Task goal
Set out exactly every line of the entries below, starting at the line that holds "电子期刊 (227, 650)" and stopping after the line that holds "Qualifications Explained (117, 1490)".

───── Material provided ─────

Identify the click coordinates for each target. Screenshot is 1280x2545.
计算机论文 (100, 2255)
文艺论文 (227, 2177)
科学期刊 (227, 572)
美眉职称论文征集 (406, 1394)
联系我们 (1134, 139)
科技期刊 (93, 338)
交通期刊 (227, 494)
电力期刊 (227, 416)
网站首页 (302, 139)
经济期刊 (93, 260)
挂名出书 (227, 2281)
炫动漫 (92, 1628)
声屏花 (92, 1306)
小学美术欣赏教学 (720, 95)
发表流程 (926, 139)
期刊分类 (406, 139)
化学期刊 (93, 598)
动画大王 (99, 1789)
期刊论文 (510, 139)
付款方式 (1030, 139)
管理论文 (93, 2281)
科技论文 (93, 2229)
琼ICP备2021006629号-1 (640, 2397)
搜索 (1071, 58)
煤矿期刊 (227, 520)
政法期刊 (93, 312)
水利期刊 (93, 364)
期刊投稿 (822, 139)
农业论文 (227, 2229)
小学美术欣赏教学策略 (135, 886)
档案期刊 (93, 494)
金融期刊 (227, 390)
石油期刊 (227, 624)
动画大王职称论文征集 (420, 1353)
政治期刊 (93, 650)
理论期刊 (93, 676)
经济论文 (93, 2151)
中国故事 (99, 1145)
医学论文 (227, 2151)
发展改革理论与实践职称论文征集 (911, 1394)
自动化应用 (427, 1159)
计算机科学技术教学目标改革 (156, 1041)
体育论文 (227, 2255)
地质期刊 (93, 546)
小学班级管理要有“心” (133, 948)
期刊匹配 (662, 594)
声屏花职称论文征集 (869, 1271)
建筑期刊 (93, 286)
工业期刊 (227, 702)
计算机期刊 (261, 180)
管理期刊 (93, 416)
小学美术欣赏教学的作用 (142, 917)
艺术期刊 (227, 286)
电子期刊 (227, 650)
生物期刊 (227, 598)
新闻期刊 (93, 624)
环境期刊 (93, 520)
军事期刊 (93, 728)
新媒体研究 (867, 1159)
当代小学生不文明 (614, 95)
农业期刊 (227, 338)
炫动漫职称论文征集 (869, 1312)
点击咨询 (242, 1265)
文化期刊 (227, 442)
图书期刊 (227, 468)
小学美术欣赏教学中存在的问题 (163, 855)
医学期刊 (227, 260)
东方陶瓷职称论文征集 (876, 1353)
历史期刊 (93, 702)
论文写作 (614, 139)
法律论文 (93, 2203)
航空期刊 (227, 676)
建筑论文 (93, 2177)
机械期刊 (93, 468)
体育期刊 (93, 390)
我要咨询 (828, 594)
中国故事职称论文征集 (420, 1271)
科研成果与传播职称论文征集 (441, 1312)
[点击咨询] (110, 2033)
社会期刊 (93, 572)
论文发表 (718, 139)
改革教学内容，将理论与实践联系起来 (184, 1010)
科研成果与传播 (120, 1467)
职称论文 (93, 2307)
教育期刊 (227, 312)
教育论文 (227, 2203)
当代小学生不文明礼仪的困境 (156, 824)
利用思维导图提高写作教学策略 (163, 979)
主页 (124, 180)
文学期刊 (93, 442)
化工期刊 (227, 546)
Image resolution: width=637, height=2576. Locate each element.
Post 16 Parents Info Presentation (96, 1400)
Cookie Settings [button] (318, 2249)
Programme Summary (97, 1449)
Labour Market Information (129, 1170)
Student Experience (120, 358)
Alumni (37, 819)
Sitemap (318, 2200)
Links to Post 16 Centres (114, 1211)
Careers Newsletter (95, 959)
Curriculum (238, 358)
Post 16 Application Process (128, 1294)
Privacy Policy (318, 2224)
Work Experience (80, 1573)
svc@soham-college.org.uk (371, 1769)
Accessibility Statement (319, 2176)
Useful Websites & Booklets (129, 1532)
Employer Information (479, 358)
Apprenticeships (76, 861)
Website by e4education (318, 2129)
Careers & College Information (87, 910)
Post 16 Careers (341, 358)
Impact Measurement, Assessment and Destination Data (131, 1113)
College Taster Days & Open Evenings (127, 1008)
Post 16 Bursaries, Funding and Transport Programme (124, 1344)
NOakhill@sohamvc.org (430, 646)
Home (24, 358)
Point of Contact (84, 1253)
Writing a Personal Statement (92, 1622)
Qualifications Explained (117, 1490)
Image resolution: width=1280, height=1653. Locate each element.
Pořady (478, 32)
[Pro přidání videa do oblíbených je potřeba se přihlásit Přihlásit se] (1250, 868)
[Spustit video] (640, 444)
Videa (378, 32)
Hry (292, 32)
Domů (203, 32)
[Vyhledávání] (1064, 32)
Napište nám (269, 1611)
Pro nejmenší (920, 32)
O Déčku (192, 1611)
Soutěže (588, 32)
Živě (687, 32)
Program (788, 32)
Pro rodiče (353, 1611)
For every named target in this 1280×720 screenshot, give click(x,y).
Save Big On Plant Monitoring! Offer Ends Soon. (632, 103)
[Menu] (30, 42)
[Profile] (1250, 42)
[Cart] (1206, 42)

─────

Response to this exercise
电子期刊 (227, 650)
生物期刊 (227, 598)
新闻期刊 (93, 624)
环境期刊 (93, 520)
军事期刊 (93, 728)
新媒体研究 (867, 1159)
当代小学生不文明 (614, 95)
农业期刊 (227, 338)
炫动漫职称论文征集 (869, 1312)
点击咨询 (242, 1265)
文化期刊 (227, 442)
图书期刊 (227, 468)
小学美术欣赏教学中存在的问题 (163, 855)
医学期刊 (227, 260)
东方陶瓷职称论文征集 (876, 1353)
历史期刊 (93, 702)
论文写作 (614, 139)
法律论文 (93, 2203)
航空期刊 (227, 676)
建筑论文 (93, 2177)
机械期刊 (93, 468)
体育期刊 (93, 390)
我要咨询 (828, 594)
中国故事职称论文征集 (420, 1271)
科研成果与传播职称论文征集 (441, 1312)
[点击咨询] (110, 2033)
社会期刊 (93, 572)
论文发表 (718, 139)
改革教学内容，将理论与实践联系起来 (184, 1010)
科研成果与传播 (120, 1467)
职称论文 (93, 2307)
教育期刊 (227, 312)
教育论文 (227, 2203)
当代小学生不文明礼仪的困境 (156, 824)
利用思维导图提高写作教学策略 (163, 979)
主页 (124, 180)
文学期刊 (93, 442)
化工期刊 (227, 546)
Image resolution: width=637, height=2576. Locate each element.
Post 16 Parents Info Presentation (96, 1400)
Cookie Settings [button] (318, 2249)
Programme Summary (97, 1449)
Labour Market Information (129, 1170)
Student Experience (120, 358)
Alumni (37, 819)
Sitemap (318, 2200)
Links to Post 16 Centres (114, 1211)
Careers Newsletter (95, 959)
Curriculum (238, 358)
Post 16 Application Process (128, 1294)
Privacy Policy (318, 2224)
Work Experience (80, 1573)
svc@soham-college.org.uk (371, 1769)
Accessibility Statement (319, 2176)
Useful Websites & Booklets (129, 1532)
Employer Information (479, 358)
Apprenticeships (76, 861)
Website by e4education (318, 2129)
Careers & College Information (87, 910)
Post 16 Careers (341, 358)
Impact Measurement, Assessment and Destination Data (131, 1113)
College Taster Days & Open Evenings (127, 1008)
Post 16 Bursaries, Funding and Transport Programme (124, 1344)
NOakhill@sohamvc.org (430, 646)
Home (24, 358)
Point of Contact (84, 1253)
Writing a Personal Statement (92, 1622)
Qualifications Explained (117, 1490)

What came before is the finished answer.